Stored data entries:
++++++++++++++++++++

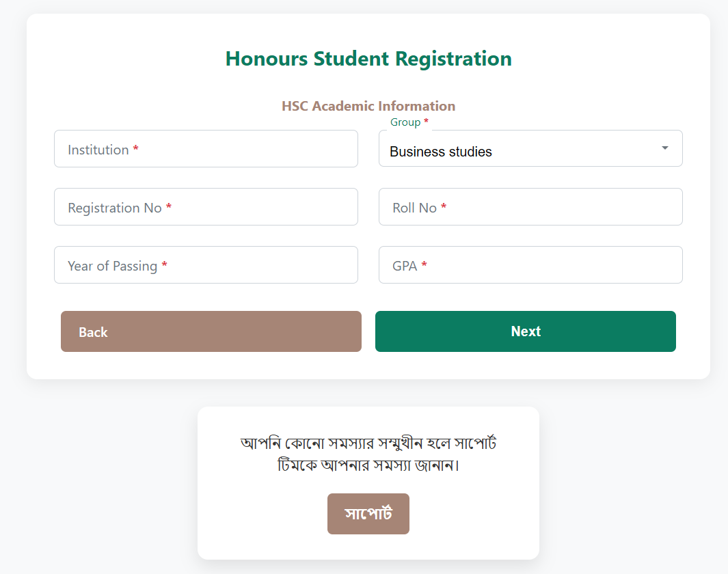Click the floating Group label
Viewport: 728px width, 574px height.
coord(405,122)
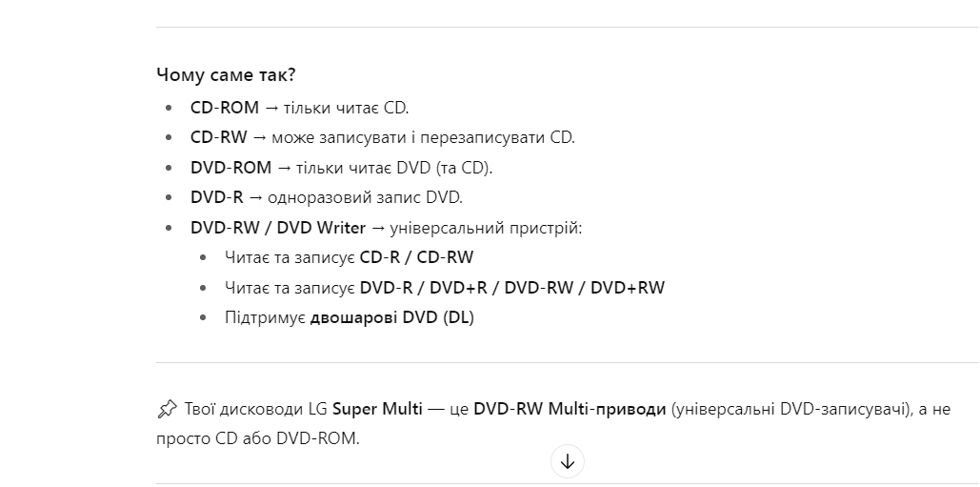The image size is (980, 487).
Task: Click the bold 'двошарові DVD (DL)' text
Action: 391,317
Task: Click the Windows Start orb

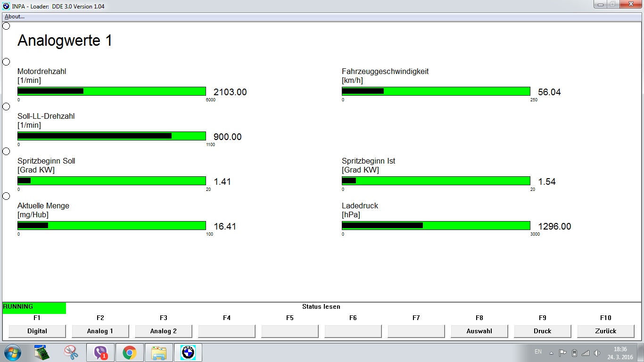Action: click(12, 353)
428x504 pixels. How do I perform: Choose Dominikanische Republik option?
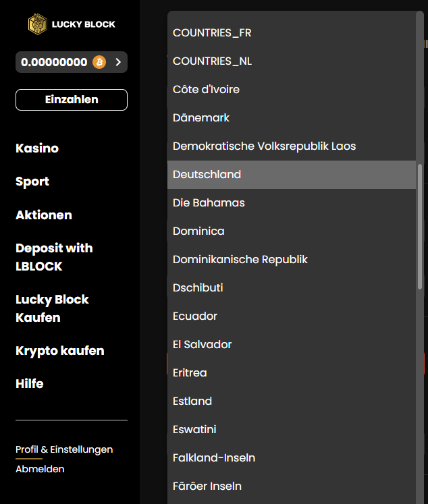[x=240, y=260]
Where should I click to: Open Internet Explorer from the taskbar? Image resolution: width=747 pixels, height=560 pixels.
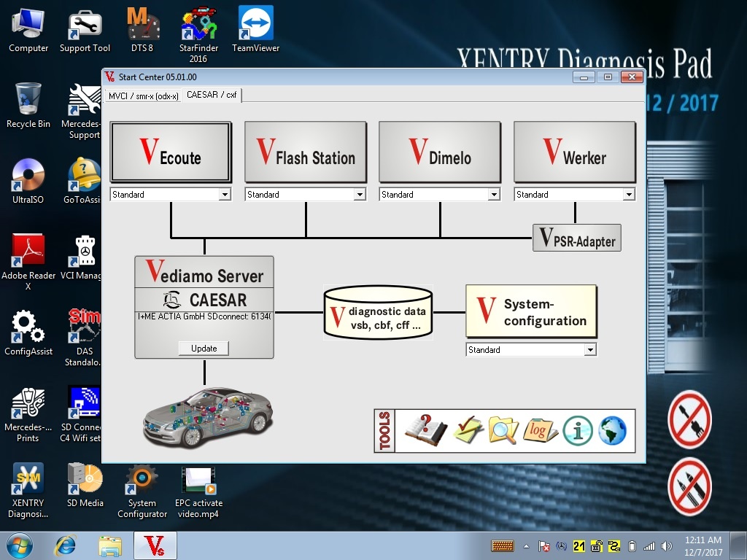pyautogui.click(x=66, y=545)
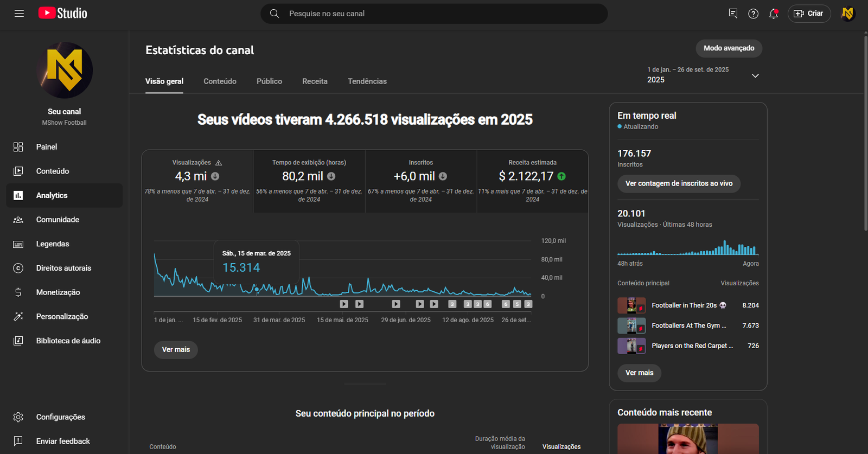Open the notifications bell

pyautogui.click(x=774, y=14)
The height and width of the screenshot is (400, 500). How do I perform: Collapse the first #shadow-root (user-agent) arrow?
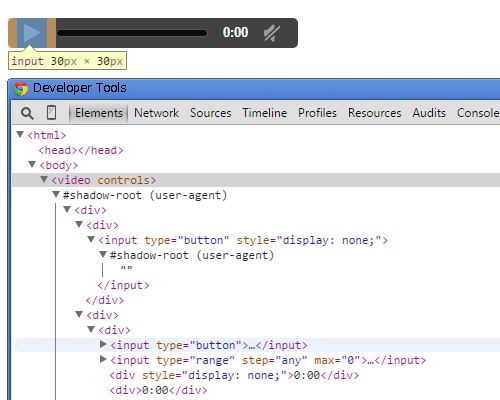tap(56, 194)
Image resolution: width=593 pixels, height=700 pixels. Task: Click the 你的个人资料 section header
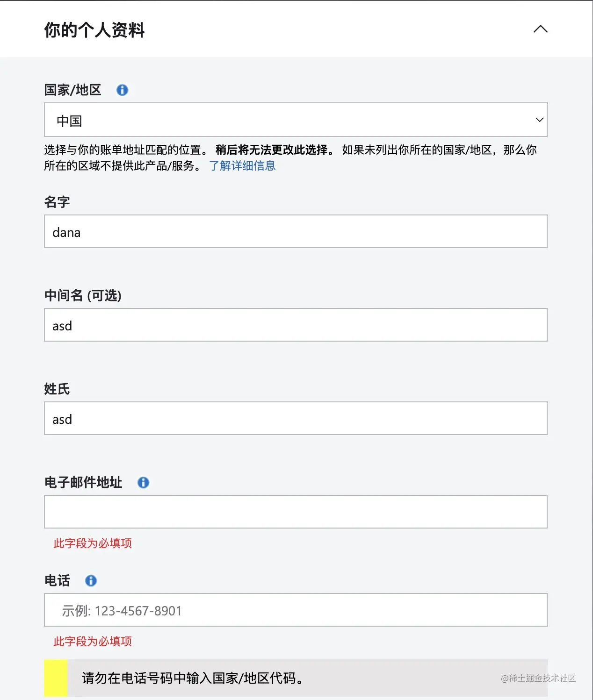[94, 29]
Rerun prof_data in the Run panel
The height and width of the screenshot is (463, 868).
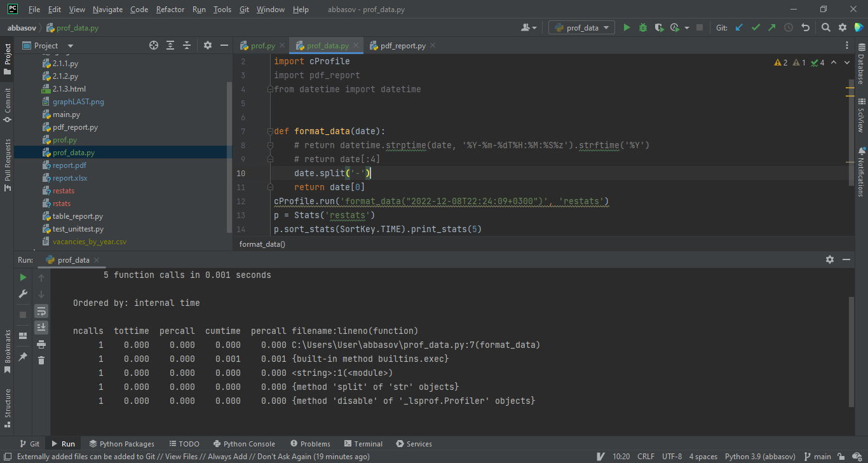click(23, 277)
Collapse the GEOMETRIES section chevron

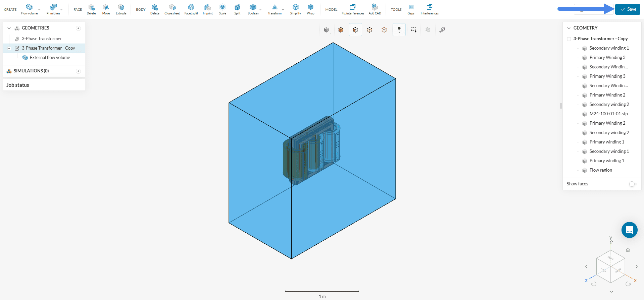click(9, 28)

++++++++++++++++++++

• [Try it] Pictures are to be left out; the answer must otherwise be exactly the lines from the one with "Task: Click the Windows Start orb" through the final line of the entries above, both included.

• [Output of the exercise]
Task: Click the Windows Start orb

Action: click(12, 353)
428x504 pixels. How do I perform: Choose Dominikanische Republik option?
[x=240, y=260]
Where should I click to: Open Internet Explorer from the taskbar? Image resolution: width=747 pixels, height=560 pixels.
pyautogui.click(x=66, y=545)
Open the notifications bell

pyautogui.click(x=774, y=14)
The height and width of the screenshot is (400, 500). How do I perform: Collapse the first #shadow-root (user-agent) arrow?
tap(56, 194)
Image resolution: width=593 pixels, height=700 pixels. Task: Click the 你的个人资料 section header
[94, 29]
Rerun prof_data in the Run panel
The height and width of the screenshot is (463, 868).
click(23, 277)
Collapse the GEOMETRIES section chevron

click(9, 28)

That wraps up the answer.